> [Required task] Can you put the part of the data that opens with the line containing "Ducati (332, 598)" and closes with the line containing "Eventy (291, 57)" into a JSON list of strings, one string per line, with both end lines included and blank lines left out?

> [Supplied data]
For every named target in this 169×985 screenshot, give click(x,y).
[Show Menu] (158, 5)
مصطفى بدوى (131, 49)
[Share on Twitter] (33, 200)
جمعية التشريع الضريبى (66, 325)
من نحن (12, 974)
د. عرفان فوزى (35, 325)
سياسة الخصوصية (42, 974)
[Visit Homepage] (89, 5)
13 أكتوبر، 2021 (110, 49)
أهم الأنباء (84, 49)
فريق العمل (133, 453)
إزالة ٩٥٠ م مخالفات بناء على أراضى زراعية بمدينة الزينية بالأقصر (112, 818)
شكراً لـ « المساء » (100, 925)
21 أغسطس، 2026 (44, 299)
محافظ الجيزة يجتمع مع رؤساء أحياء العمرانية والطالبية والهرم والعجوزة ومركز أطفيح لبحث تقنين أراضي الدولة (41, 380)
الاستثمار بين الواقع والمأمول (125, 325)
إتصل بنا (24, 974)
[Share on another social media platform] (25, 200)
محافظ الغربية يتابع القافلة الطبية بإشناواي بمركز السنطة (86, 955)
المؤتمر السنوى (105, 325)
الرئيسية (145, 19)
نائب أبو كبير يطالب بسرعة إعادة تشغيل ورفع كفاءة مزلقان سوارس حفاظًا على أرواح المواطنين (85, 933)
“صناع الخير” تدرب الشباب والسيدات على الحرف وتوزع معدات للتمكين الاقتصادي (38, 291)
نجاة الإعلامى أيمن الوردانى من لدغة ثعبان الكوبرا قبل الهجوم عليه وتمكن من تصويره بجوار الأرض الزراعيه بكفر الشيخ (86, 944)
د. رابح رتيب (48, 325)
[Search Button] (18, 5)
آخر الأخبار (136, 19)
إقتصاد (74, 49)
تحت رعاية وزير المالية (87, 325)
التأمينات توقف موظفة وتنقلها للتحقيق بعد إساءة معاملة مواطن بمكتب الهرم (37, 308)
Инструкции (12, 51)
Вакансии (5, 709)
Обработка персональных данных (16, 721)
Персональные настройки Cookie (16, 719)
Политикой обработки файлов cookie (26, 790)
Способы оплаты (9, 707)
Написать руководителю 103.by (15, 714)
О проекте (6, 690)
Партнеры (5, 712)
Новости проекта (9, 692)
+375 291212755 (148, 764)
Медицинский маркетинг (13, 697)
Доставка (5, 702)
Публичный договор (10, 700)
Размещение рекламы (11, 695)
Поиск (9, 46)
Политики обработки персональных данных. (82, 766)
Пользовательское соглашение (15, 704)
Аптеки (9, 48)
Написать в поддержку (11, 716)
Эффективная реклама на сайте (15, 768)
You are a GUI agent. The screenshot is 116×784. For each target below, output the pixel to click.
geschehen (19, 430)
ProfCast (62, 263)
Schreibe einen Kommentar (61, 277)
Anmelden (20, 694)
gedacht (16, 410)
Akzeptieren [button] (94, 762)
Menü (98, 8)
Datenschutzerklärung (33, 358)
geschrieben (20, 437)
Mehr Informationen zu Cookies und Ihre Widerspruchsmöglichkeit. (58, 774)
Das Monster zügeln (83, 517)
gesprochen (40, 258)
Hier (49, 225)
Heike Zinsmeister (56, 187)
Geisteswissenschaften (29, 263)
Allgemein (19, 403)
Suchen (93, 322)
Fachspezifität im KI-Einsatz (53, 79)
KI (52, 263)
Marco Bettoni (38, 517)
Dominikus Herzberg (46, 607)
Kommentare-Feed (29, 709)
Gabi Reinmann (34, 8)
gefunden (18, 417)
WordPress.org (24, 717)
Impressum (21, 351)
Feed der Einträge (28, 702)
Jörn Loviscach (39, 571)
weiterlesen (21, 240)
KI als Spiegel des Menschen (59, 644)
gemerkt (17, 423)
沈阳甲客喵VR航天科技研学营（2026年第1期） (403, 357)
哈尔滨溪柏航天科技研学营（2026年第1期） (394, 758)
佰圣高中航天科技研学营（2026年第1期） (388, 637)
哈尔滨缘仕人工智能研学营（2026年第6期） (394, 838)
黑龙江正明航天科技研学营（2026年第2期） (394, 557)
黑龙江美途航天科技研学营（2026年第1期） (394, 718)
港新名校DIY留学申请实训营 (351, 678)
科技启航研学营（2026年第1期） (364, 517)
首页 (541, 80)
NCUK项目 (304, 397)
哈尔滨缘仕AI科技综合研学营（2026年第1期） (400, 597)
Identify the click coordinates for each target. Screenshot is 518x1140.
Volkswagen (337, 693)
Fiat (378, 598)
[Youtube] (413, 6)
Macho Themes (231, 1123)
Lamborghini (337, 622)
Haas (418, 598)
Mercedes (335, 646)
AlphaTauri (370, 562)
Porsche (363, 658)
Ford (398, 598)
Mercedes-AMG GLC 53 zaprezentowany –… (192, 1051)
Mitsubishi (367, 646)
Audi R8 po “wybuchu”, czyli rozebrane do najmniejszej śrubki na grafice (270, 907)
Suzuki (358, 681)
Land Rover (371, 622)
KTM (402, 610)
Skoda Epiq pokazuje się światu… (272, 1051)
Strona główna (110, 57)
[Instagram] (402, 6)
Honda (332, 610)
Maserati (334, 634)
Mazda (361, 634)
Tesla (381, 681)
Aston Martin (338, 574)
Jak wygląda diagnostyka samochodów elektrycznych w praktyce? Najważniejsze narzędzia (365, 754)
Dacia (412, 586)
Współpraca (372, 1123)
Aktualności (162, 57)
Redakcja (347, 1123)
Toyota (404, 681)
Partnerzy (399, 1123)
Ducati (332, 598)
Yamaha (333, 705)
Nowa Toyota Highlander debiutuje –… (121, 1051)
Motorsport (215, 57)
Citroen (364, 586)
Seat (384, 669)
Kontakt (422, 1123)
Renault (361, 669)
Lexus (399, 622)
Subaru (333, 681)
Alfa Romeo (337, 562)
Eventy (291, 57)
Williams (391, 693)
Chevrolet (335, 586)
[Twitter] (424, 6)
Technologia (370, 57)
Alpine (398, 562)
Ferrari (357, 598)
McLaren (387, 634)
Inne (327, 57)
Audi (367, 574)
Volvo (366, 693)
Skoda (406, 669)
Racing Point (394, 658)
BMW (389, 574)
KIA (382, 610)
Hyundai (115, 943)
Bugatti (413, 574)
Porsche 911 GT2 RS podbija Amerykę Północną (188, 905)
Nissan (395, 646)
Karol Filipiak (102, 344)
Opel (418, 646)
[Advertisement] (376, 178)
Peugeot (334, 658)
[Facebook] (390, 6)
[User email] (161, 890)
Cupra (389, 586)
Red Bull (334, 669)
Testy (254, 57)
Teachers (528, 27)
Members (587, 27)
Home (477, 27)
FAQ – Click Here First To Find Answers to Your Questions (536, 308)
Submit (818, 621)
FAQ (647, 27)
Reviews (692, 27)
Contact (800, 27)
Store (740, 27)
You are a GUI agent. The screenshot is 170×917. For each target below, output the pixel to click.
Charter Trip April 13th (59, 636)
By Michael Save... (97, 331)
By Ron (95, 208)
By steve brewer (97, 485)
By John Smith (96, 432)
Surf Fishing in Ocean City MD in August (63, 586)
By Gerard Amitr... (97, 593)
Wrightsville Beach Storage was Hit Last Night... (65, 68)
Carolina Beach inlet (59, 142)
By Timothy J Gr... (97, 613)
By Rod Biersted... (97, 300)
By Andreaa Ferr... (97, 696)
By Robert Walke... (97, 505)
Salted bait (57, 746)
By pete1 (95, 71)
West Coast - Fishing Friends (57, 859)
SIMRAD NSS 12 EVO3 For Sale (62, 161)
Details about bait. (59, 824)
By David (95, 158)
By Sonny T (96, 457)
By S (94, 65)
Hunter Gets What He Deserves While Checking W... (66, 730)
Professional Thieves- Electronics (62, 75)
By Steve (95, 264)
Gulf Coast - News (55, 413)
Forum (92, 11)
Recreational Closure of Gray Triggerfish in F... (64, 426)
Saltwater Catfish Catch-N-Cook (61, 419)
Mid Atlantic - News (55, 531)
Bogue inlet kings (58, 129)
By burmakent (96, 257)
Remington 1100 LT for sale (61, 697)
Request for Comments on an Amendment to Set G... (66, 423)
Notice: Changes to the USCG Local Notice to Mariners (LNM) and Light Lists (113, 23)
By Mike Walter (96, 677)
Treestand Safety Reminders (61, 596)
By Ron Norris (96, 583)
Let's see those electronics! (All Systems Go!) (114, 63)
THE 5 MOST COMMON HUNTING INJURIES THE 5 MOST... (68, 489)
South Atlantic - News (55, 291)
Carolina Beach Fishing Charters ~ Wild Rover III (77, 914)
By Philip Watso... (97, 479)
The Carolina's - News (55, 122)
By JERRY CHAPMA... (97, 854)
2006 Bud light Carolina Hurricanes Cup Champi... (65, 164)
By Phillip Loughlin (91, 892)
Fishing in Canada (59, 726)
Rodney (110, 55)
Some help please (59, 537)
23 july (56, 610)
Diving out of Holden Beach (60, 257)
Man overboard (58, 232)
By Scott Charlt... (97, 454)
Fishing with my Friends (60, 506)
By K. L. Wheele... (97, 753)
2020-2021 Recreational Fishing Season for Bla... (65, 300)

> [Written response]
[
  "Ducati (332, 598)",
  "Yamaha (333, 705)",
  "Nowa Toyota Highlander debiutuje –… (121, 1051)",
  "Motorsport (215, 57)",
  "Citroen (364, 586)",
  "Seat (384, 669)",
  "Kontakt (422, 1123)",
  "Renault (361, 669)",
  "Lexus (399, 622)",
  "Subaru (333, 681)",
  "Alfa Romeo (337, 562)",
  "Eventy (291, 57)"
]